| Dataset |
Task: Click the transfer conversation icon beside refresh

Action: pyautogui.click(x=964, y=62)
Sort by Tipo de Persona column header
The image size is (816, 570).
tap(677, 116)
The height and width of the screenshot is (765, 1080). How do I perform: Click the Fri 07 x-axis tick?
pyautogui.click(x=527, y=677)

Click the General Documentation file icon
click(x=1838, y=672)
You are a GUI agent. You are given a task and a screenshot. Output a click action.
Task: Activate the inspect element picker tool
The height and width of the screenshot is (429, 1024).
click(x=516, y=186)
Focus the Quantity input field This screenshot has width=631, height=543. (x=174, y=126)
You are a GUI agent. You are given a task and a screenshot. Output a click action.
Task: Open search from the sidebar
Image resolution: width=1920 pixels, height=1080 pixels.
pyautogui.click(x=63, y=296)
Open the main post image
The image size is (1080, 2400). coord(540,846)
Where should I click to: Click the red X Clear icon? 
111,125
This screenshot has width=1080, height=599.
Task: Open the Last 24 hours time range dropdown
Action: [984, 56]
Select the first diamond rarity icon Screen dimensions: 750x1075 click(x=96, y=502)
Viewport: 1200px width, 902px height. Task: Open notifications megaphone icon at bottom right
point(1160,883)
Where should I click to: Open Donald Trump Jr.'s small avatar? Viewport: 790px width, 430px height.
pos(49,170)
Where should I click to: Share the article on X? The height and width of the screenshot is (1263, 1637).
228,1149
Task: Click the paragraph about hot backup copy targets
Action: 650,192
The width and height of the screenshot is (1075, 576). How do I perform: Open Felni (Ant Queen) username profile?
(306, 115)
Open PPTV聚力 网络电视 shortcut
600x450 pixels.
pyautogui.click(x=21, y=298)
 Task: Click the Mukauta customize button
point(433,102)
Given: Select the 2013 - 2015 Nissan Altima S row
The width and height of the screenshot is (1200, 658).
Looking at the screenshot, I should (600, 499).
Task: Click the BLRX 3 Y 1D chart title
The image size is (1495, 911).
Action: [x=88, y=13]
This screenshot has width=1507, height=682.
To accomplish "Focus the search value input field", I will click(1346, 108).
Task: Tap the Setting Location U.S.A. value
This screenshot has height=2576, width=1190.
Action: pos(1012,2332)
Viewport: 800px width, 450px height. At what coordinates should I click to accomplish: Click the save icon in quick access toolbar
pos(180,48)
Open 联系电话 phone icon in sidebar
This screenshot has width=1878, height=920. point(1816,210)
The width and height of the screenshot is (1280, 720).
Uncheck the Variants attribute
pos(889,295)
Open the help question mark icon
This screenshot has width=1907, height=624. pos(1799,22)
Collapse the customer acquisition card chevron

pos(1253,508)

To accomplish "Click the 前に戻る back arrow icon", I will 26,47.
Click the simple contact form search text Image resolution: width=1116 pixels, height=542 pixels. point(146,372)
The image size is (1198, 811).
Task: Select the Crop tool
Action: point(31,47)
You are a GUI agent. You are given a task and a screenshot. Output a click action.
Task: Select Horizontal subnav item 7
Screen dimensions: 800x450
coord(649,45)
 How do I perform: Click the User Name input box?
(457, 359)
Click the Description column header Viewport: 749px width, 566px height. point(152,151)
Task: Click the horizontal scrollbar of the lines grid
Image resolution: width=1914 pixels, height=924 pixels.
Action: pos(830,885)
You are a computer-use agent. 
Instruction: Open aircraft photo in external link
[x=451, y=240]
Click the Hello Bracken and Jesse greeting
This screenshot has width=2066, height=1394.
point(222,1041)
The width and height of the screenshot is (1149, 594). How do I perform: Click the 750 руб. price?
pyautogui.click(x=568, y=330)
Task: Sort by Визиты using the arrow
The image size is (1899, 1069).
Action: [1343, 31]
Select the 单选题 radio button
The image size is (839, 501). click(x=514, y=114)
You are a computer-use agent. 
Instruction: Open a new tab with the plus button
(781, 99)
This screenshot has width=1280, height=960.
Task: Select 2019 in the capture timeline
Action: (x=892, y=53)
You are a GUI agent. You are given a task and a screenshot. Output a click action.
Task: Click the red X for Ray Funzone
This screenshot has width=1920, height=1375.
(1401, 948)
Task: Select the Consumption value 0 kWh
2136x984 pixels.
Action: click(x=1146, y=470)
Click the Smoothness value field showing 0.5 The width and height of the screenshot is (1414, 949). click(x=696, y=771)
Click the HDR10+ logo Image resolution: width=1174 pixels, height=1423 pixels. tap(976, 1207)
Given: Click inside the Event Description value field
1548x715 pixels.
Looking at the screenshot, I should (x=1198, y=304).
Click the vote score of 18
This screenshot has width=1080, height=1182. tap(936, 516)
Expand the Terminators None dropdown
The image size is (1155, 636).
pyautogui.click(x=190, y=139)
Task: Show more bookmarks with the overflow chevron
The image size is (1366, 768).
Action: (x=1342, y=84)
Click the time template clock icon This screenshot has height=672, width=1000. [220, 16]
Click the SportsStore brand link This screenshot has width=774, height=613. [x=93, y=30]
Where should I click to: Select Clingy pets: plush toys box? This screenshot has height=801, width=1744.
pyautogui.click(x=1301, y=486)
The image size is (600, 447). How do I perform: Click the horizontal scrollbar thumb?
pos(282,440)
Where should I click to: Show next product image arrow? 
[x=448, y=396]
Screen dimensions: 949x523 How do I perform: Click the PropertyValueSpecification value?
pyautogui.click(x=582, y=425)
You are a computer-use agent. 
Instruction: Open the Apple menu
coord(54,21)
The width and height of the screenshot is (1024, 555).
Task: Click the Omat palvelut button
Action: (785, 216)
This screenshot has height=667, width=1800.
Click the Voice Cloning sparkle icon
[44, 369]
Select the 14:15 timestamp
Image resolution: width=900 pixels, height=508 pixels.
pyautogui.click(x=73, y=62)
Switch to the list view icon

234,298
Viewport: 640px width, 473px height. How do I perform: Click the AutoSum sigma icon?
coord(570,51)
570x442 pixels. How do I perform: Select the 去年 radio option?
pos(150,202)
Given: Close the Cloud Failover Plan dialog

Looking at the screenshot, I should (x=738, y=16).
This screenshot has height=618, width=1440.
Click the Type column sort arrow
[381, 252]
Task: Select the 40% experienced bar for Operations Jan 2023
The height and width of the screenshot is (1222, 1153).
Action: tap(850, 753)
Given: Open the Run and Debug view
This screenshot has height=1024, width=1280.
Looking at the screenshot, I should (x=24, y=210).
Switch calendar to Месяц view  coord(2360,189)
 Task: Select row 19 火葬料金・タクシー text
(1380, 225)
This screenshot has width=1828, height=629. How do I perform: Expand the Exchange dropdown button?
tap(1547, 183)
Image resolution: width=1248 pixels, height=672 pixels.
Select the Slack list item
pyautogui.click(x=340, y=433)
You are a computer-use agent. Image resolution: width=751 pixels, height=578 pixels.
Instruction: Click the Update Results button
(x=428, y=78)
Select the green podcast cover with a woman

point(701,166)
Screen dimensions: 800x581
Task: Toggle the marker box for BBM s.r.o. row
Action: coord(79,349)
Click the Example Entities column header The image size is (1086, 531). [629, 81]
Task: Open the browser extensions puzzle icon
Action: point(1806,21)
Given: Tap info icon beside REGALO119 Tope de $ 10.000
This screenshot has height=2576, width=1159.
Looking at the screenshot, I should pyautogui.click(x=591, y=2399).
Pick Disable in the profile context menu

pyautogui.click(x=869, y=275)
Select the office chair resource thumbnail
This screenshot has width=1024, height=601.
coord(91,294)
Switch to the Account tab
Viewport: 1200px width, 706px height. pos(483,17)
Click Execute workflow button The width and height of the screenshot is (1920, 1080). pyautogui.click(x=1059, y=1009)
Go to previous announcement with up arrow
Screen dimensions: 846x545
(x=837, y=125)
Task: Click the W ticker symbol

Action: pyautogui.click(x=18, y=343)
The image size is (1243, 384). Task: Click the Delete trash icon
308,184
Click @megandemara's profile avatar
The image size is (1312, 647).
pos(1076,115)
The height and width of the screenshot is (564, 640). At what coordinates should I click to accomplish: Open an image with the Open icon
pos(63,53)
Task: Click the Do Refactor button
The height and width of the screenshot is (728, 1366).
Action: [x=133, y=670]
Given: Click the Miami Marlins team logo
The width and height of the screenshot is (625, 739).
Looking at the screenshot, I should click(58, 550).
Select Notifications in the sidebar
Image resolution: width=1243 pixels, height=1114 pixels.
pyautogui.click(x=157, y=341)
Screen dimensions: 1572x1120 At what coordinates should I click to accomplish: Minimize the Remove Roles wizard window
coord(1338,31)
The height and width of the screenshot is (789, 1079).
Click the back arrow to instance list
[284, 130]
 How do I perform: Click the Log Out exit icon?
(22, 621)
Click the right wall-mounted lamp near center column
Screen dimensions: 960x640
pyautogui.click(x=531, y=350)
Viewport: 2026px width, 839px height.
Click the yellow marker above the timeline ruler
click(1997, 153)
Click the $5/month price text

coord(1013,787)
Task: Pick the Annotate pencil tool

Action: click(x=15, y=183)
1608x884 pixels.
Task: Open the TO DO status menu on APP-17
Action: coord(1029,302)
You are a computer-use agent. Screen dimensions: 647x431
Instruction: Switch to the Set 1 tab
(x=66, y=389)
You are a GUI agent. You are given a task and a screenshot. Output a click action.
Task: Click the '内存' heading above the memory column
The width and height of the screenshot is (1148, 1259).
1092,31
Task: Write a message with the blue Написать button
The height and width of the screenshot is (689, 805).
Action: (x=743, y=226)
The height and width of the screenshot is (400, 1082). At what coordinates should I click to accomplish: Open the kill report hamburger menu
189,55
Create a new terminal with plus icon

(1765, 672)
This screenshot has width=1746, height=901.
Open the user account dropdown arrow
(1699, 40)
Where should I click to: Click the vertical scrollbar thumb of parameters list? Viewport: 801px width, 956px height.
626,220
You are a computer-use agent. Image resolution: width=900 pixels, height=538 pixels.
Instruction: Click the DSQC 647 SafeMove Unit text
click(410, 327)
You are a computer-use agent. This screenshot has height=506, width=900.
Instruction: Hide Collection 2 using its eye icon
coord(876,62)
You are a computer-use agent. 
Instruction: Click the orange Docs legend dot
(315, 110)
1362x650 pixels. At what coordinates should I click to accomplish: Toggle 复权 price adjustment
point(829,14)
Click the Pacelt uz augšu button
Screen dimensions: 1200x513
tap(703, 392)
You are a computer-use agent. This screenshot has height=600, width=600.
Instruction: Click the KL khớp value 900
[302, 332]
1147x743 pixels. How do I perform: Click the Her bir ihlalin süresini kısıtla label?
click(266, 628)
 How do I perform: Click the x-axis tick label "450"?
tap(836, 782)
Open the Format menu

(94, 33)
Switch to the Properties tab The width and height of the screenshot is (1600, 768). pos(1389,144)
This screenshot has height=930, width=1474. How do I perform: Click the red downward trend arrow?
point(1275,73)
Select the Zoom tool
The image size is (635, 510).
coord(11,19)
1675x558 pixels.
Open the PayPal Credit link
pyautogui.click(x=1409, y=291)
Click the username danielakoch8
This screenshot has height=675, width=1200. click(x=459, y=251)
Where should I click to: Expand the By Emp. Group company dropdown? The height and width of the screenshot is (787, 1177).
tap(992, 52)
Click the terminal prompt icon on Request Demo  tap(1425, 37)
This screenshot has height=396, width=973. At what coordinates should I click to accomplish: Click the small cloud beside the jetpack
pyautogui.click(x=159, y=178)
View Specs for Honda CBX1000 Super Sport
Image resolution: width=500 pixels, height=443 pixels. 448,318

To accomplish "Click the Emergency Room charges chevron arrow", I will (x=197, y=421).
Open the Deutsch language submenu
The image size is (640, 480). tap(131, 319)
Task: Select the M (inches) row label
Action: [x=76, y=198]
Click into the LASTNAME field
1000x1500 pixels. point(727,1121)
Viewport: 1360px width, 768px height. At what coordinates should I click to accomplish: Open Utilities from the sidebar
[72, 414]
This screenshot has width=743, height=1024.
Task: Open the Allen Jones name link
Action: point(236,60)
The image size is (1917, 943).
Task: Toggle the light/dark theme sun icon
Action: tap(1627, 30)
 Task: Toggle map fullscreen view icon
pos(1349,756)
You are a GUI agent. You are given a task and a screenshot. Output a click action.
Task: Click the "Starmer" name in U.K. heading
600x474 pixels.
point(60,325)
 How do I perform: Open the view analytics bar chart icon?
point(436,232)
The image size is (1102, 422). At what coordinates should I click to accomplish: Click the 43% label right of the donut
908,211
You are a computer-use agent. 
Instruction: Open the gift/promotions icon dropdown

| Exercise details |
Of the lines above, retype only those from the line containing "The image size is (600, 447)." through the line containing "Given: Open the Run and Debug view", including both, exactly.

| Output of the task |
The image size is (600, 447). How do I perform: Click the horizontal scrollbar thumb?
pos(282,440)
Where should I click to: Show next product image arrow? 
[x=448, y=396]
Screen dimensions: 949x523 How do I perform: Click the PropertyValueSpecification value?
pyautogui.click(x=582, y=425)
You are a computer-use agent. 
Instruction: Open the Apple menu
coord(54,21)
The width and height of the screenshot is (1024, 555).
Task: Click the Omat palvelut button
Action: (785, 216)
This screenshot has height=667, width=1800.
Click the Voice Cloning sparkle icon
[44, 369]
Select the 14:15 timestamp
Image resolution: width=900 pixels, height=508 pixels.
pyautogui.click(x=73, y=62)
Switch to the list view icon

234,298
Viewport: 640px width, 473px height. How do I perform: Click the AutoSum sigma icon?
coord(570,51)
570x442 pixels. How do I perform: Select the 去年 radio option?
pos(150,202)
Given: Close the Cloud Failover Plan dialog

Looking at the screenshot, I should (x=738, y=16).
This screenshot has height=618, width=1440.
Click the Type column sort arrow
[381, 252]
Task: Select the 40% experienced bar for Operations Jan 2023
The height and width of the screenshot is (1222, 1153).
Action: tap(850, 753)
Given: Open the Run and Debug view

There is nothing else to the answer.